Your goal: From the first line to the last, give the data again exactly.

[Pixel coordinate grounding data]
○ ○ ○

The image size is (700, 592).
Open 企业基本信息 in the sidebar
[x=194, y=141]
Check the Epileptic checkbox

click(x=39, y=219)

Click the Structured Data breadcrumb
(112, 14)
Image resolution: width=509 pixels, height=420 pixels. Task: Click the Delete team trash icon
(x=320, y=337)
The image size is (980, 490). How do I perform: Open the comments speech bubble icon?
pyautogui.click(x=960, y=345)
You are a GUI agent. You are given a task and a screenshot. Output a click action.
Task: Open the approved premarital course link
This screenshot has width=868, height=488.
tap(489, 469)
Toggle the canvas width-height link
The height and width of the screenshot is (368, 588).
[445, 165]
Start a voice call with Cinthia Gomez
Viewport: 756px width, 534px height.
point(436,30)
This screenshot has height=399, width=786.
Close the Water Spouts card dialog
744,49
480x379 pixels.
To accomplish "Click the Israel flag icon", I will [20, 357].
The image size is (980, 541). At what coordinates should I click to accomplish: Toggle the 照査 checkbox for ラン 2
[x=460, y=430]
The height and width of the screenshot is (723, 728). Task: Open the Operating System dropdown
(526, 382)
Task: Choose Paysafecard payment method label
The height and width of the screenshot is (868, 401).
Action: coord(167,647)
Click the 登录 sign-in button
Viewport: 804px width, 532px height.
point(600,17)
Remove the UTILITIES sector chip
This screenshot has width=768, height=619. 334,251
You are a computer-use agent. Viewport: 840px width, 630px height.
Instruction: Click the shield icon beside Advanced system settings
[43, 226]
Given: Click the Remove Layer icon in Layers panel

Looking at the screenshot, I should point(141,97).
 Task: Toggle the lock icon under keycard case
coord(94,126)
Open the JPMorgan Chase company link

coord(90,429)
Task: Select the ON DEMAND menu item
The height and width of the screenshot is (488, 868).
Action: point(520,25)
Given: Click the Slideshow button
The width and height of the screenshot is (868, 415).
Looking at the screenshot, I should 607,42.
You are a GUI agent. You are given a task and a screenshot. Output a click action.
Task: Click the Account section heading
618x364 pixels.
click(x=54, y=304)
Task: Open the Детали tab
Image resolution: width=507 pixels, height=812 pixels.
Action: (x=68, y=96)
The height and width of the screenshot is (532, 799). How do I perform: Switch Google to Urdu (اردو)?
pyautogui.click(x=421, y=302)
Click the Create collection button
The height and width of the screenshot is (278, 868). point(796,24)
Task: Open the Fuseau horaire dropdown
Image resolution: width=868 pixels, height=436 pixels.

○ ○ ○

Response for this exercise:
The image size is (700, 592).
Open 企业基本信息 in the sidebar
[x=194, y=141]
Check the Epileptic checkbox

click(x=39, y=219)

Click the Structured Data breadcrumb
(112, 14)
Image resolution: width=509 pixels, height=420 pixels. Task: Click the Delete team trash icon
(x=320, y=337)
The image size is (980, 490). How do I perform: Open the comments speech bubble icon?
pyautogui.click(x=960, y=345)
You are a GUI agent. You are given a task and a screenshot. Output a click action.
Task: Open the approved premarital course link
This screenshot has width=868, height=488.
tap(489, 469)
Toggle the canvas width-height link
The height and width of the screenshot is (368, 588).
[445, 165]
Start a voice call with Cinthia Gomez
Viewport: 756px width, 534px height.
point(436,30)
This screenshot has height=399, width=786.
Close the Water Spouts card dialog
744,49
480x379 pixels.
To accomplish "Click the Israel flag icon", I will [20, 357].
The image size is (980, 541). At what coordinates should I click to accomplish: Toggle the 照査 checkbox for ラン 2
[x=460, y=430]
The height and width of the screenshot is (723, 728). Task: Open the Operating System dropdown
(526, 382)
Task: Choose Paysafecard payment method label
The height and width of the screenshot is (868, 401).
Action: coord(167,647)
Click the 登录 sign-in button
Viewport: 804px width, 532px height.
point(600,17)
Remove the UTILITIES sector chip
This screenshot has width=768, height=619. 334,251
You are a computer-use agent. Viewport: 840px width, 630px height.
Instruction: Click the shield icon beside Advanced system settings
[43, 226]
Given: Click the Remove Layer icon in Layers panel

Looking at the screenshot, I should point(141,97).
 Task: Toggle the lock icon under keycard case
coord(94,126)
Open the JPMorgan Chase company link

coord(90,429)
Task: Select the ON DEMAND menu item
The height and width of the screenshot is (488, 868).
Action: point(520,25)
Given: Click the Slideshow button
The width and height of the screenshot is (868, 415).
Looking at the screenshot, I should 607,42.
You are a GUI agent. You are given a task and a screenshot. Output a click action.
Task: Click the Account section heading
618x364 pixels.
click(x=54, y=304)
Task: Open the Детали tab
Image resolution: width=507 pixels, height=812 pixels.
Action: (x=68, y=96)
The height and width of the screenshot is (532, 799). How do I perform: Switch Google to Urdu (اردو)?
pyautogui.click(x=421, y=302)
Click the Create collection button
The height and width of the screenshot is (278, 868). point(796,24)
Task: Open the Fuseau horaire dropdown
Image resolution: width=868 pixels, height=436 pixels.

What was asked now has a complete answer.